__Task goal__.
Each line from the start of the records through the line containing "Given: Click the zoom to page icon" is to be transcribed exactly, and no other line is to be included.

Data entries
══════════

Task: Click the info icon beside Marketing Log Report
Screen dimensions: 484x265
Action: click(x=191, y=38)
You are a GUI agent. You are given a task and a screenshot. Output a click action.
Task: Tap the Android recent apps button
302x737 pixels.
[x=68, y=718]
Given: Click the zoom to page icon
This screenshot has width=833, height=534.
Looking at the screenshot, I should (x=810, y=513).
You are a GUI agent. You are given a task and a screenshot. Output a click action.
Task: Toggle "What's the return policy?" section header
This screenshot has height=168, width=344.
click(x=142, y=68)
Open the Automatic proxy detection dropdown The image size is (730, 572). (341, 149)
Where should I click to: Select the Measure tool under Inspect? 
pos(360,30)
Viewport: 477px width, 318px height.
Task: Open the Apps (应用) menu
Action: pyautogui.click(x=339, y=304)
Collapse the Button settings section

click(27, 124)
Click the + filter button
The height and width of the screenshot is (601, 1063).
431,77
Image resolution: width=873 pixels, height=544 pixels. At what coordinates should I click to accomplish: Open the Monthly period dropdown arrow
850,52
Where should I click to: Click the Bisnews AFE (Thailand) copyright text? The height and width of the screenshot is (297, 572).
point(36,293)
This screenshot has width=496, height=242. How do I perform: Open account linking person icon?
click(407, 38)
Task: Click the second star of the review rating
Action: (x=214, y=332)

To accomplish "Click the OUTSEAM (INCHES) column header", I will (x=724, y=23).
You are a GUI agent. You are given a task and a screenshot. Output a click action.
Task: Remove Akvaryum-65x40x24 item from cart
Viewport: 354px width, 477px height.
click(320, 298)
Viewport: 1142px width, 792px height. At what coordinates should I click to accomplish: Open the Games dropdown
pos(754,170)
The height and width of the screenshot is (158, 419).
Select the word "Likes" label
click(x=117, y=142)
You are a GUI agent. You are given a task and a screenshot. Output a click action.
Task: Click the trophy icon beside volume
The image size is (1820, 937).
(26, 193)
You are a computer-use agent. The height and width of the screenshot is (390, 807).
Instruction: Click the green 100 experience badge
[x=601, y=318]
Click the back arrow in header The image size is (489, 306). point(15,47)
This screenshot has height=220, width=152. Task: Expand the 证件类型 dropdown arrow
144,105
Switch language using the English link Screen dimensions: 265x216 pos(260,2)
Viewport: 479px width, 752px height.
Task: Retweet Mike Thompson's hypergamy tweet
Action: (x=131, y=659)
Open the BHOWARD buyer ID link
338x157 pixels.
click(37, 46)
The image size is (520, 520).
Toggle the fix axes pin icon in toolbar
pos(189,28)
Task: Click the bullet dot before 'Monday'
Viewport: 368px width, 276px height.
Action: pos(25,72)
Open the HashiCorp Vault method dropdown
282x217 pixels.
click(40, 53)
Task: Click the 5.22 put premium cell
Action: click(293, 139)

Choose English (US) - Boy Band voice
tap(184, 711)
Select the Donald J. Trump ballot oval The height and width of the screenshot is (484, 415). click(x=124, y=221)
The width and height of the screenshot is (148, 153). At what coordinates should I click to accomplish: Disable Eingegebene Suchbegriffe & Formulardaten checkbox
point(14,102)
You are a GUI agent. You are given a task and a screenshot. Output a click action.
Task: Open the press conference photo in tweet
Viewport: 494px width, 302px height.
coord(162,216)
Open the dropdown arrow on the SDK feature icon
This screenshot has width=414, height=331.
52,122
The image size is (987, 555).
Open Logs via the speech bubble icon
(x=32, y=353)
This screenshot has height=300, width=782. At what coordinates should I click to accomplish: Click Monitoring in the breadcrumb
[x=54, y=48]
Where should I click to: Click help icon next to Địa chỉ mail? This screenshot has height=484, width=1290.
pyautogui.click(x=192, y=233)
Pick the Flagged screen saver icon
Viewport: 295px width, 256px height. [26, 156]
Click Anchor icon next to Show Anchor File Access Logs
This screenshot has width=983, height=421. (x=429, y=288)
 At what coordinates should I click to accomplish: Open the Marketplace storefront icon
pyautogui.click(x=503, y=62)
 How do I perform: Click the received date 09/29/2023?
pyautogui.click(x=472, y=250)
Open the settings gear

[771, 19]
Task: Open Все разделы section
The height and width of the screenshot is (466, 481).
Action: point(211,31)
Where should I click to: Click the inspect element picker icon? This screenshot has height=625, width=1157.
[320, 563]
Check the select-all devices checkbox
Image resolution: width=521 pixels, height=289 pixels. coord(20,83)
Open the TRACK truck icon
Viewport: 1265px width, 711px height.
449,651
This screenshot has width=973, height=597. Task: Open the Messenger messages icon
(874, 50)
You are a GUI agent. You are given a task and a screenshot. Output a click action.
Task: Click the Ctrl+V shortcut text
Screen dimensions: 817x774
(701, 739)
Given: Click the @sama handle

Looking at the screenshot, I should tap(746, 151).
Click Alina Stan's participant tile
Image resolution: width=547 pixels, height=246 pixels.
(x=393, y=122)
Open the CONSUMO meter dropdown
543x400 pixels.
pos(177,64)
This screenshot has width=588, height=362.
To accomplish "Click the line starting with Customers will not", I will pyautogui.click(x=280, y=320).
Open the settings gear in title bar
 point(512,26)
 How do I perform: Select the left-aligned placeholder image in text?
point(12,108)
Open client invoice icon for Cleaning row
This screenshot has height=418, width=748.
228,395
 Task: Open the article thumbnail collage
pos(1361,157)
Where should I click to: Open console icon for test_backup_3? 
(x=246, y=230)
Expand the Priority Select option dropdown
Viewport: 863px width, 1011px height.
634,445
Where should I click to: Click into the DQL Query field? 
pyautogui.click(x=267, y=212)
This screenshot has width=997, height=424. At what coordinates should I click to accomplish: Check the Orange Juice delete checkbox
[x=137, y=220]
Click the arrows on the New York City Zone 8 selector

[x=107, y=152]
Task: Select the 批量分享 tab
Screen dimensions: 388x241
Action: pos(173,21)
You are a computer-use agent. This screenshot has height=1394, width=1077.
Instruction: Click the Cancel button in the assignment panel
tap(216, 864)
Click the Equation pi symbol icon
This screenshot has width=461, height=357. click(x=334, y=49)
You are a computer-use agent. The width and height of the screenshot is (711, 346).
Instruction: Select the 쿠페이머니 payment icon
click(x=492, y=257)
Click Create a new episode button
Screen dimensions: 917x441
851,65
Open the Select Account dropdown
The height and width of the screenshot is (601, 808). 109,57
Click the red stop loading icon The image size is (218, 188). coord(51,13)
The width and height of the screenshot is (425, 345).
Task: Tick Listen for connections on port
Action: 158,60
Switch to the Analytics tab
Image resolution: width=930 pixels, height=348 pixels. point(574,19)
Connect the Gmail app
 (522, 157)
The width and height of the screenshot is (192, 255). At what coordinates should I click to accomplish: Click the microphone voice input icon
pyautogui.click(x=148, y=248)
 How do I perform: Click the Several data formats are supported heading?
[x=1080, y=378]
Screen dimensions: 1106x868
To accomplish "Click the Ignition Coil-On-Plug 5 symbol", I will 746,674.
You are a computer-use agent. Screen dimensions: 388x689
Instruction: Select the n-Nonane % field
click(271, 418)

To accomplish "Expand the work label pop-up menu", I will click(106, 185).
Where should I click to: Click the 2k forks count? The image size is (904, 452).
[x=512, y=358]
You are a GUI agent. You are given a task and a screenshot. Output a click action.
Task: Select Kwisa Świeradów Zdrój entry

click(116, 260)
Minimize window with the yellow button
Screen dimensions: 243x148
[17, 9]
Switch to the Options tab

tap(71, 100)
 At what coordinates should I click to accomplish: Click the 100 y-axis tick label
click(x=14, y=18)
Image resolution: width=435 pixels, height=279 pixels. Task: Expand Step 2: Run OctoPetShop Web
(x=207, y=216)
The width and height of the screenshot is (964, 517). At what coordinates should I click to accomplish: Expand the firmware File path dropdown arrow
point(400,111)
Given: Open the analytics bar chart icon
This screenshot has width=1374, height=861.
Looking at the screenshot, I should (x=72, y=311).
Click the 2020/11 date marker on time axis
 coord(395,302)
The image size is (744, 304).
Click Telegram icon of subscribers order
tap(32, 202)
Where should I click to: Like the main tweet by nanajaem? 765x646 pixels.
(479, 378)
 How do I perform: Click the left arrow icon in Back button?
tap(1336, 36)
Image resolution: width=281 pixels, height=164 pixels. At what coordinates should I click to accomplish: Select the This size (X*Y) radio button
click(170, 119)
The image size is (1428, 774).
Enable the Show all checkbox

══════════

__Reply to the task__.
Task: Click the info icon beside Marketing Log Report
Screen dimensions: 484x265
Action: click(x=191, y=38)
You are a GUI agent. You are given a task and a screenshot. Output a click action.
Task: Tap the Android recent apps button
302x737 pixels.
[x=68, y=718]
Given: Click the zoom to page icon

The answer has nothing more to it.